South Africa recorded a trade deficit of R2,299-billion for its trade with non-Southern African Customs Union trading partners in June after a deficit of R76,4-million in May and a surprise R3,121-billion deficit in April, according to the latest Customs and Excise figures released on Friday.
The median forecast was for a consensus of a R2-billion surplus, with the range from a deficit of R1-billion to a surplus of R4-billion.
Shrireen Darmalingam, economist at Standard Bank, said: “This is a bit disappointing as the market consensus was a surplus, and I in fact expected a R1-billion deficit. Going forward, I think we’ll see some trade deficit coming in, particularly in July on the back of a stronger rand.”
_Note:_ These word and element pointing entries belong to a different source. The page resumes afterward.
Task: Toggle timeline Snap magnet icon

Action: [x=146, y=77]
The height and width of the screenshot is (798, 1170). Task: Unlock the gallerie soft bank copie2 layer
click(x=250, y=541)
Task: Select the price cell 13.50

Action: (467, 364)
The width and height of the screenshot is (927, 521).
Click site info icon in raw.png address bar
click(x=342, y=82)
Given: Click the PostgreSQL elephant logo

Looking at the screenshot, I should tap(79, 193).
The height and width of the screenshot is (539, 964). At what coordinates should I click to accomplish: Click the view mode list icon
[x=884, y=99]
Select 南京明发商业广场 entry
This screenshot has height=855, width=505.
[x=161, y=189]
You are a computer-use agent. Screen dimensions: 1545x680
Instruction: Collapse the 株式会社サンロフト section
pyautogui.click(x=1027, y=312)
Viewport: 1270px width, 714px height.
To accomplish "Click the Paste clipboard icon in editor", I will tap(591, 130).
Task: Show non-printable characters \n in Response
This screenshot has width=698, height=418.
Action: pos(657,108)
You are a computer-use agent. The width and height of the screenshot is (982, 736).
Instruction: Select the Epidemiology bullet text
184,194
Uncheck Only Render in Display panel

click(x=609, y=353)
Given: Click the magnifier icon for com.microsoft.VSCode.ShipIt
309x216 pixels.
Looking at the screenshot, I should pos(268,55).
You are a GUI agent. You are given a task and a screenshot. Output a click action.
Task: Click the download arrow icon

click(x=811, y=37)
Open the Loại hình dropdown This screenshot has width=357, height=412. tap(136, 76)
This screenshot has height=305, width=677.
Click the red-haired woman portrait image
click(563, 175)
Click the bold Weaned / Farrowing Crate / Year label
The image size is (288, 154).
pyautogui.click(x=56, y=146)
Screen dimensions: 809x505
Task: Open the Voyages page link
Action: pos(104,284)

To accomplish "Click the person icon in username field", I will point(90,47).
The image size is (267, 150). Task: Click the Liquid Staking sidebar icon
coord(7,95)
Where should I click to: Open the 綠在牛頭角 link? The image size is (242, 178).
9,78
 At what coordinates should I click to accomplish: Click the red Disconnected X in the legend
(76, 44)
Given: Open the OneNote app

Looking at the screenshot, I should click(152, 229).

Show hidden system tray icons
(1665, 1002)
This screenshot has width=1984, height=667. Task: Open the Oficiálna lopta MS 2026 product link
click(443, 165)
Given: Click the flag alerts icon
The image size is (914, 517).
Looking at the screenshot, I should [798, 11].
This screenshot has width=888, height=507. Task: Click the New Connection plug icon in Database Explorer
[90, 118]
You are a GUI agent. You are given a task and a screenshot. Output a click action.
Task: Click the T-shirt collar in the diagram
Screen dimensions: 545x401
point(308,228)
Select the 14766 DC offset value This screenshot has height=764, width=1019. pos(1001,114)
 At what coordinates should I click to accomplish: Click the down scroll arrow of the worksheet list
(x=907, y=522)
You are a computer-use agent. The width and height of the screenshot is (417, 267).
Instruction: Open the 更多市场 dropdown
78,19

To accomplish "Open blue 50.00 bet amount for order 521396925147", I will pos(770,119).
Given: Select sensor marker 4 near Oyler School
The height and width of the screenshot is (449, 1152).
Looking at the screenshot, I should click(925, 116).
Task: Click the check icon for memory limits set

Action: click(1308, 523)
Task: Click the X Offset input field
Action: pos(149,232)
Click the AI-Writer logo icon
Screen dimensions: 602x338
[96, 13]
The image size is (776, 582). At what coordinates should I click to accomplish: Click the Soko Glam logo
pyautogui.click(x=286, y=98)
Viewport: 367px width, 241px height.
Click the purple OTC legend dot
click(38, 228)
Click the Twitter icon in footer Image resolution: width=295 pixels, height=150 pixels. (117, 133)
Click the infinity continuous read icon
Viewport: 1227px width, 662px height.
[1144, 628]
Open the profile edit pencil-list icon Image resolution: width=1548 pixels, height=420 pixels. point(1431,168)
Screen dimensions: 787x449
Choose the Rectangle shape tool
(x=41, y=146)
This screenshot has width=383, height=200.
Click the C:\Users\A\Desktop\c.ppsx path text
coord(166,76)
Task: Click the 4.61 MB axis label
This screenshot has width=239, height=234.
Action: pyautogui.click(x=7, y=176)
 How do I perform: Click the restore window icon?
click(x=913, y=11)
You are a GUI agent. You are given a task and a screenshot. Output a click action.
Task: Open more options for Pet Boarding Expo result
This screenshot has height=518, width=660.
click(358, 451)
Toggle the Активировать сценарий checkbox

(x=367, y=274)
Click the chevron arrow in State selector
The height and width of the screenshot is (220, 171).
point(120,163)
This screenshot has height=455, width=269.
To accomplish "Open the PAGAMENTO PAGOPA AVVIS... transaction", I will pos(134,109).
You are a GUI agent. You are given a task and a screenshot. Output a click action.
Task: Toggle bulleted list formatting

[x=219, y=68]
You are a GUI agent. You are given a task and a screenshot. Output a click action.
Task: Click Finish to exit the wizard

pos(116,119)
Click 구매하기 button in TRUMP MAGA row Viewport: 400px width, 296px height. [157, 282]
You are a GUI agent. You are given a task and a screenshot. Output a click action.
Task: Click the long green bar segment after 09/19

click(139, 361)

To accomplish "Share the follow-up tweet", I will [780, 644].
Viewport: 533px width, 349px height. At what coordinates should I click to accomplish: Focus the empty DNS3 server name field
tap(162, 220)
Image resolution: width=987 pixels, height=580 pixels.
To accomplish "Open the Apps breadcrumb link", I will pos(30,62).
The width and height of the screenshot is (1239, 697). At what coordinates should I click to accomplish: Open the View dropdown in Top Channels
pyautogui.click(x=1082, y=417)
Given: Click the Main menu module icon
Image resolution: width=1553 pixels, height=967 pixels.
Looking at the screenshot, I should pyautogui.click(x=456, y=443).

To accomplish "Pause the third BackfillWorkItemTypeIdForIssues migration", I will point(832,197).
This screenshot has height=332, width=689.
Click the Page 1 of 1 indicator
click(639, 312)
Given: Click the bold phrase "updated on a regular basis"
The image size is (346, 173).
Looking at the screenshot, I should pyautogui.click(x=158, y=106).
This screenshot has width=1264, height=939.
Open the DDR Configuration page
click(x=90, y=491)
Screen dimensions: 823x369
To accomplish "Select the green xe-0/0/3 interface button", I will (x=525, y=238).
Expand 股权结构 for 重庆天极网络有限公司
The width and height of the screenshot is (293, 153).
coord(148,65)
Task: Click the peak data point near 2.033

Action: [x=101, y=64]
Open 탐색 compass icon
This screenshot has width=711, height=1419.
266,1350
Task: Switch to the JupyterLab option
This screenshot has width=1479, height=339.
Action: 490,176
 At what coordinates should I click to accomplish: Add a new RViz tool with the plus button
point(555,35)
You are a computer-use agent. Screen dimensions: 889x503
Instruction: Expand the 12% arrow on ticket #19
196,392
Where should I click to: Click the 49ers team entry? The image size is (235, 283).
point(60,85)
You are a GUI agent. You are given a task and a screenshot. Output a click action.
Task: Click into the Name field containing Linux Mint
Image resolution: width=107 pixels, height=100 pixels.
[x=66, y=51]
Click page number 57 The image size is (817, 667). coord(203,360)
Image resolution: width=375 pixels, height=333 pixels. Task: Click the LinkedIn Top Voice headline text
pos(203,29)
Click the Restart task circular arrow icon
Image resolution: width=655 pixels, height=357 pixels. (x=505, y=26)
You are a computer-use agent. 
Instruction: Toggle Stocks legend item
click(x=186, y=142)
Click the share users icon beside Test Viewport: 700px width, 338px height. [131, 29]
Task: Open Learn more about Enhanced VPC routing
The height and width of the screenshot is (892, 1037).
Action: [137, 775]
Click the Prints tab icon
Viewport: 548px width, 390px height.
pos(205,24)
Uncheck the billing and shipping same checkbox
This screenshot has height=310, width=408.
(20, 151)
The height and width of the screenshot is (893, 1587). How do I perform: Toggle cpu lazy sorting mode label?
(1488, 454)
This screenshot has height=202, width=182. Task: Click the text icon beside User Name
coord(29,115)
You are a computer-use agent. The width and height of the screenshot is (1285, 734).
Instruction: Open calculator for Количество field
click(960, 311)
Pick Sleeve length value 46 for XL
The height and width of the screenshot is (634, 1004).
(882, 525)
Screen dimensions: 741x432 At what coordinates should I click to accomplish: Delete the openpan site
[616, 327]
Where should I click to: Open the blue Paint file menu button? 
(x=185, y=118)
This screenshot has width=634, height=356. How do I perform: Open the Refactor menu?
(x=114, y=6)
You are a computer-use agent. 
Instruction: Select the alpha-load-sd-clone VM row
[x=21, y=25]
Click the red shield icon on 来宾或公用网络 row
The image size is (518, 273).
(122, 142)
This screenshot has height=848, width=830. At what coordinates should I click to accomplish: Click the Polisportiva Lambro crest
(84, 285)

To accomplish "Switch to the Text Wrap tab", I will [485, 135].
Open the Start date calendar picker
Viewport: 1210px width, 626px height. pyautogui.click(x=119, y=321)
Commented Colen Garrow, economist at Brait: “This is not a good figure at all. It suggests a broad trend on the current account and the rand.”
Magan Mistry, economist at Nedcor, said: “The monthly trade figure is very volatile. For the first six months the trade account now has a deficit of R1,6-billion and for the first half of the year the current account has run into a deficit of about R15-billion or close to 2% of gross domestic product.
“At some point, the currency market will focus on the deficit and this should result in a softening of the rand. Year-on-year the value of exports has only increased by 2%, while imports have climbed by 13%. A current account deficit of 2% of GDP [gross domestic product] is manageable, but a deficit of more than 2,5% isn’t.”
“The figure is worse than I expected,” said George Glynos, market analyst at Econometrix Treasury Management. “Although the warship was the main factor — still, without it we would have had a deficit. The effects of a stronger rand are now coming into effect.”